• [Exercise description]: Pull out the lines of the records from the one holding "What do you see at coordinates (262, 242)" through the one holding "service-text: Semper leo et sapien lobortis facilisis … is", both included, and reproduce them unchanged.

• [Provided records]:
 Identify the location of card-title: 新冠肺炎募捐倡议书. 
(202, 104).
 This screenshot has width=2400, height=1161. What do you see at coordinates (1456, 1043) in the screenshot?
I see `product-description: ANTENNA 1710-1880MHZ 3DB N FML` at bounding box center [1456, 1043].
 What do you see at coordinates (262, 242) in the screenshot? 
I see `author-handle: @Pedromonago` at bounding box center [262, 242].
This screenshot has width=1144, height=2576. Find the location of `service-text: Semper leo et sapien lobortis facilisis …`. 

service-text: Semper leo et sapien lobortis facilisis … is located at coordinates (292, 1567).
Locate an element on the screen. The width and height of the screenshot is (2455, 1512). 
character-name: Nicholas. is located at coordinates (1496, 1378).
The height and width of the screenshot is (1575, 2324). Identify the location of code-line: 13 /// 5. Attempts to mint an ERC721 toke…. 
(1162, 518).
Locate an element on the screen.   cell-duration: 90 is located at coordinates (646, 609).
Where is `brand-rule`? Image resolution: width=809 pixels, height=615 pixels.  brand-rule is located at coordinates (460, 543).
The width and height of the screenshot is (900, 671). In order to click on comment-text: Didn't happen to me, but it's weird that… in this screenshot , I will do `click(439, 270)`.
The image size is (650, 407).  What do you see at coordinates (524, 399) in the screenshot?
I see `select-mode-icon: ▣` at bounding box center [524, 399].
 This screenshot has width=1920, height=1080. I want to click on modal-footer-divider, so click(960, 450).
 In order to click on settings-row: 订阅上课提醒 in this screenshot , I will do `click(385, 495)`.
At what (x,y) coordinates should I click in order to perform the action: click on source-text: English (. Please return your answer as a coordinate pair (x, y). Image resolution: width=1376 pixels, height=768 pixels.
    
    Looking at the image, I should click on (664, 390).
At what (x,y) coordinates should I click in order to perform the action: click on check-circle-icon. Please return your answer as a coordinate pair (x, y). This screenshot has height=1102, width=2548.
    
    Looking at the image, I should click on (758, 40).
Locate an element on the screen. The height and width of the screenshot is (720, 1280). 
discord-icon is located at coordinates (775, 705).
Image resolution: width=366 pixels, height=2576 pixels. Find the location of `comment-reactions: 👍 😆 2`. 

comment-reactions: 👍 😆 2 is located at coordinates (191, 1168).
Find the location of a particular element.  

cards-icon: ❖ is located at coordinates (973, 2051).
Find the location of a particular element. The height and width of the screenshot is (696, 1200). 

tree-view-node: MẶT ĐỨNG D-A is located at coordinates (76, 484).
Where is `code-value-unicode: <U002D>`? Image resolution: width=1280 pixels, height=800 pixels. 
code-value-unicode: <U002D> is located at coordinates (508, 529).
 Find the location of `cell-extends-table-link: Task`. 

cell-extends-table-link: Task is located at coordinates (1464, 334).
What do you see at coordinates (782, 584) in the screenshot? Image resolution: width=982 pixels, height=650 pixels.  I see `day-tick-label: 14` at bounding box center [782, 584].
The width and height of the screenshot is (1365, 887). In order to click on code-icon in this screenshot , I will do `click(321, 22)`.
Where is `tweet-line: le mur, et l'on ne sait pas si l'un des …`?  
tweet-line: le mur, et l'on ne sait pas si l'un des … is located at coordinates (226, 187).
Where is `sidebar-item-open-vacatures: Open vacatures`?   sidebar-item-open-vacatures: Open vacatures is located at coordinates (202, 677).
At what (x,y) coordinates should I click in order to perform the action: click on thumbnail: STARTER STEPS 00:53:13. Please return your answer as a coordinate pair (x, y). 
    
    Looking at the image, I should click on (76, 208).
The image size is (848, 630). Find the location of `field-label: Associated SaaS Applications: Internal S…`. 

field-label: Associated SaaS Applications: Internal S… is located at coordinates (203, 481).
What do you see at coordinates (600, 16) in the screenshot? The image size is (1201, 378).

• [Task solution]:
 What do you see at coordinates (262, 242) in the screenshot? 
I see `author-handle: @Pedromonago` at bounding box center [262, 242].
This screenshot has width=1144, height=2576. Find the location of `service-text: Semper leo et sapien lobortis facilisis …`. 

service-text: Semper leo et sapien lobortis facilisis … is located at coordinates (292, 1567).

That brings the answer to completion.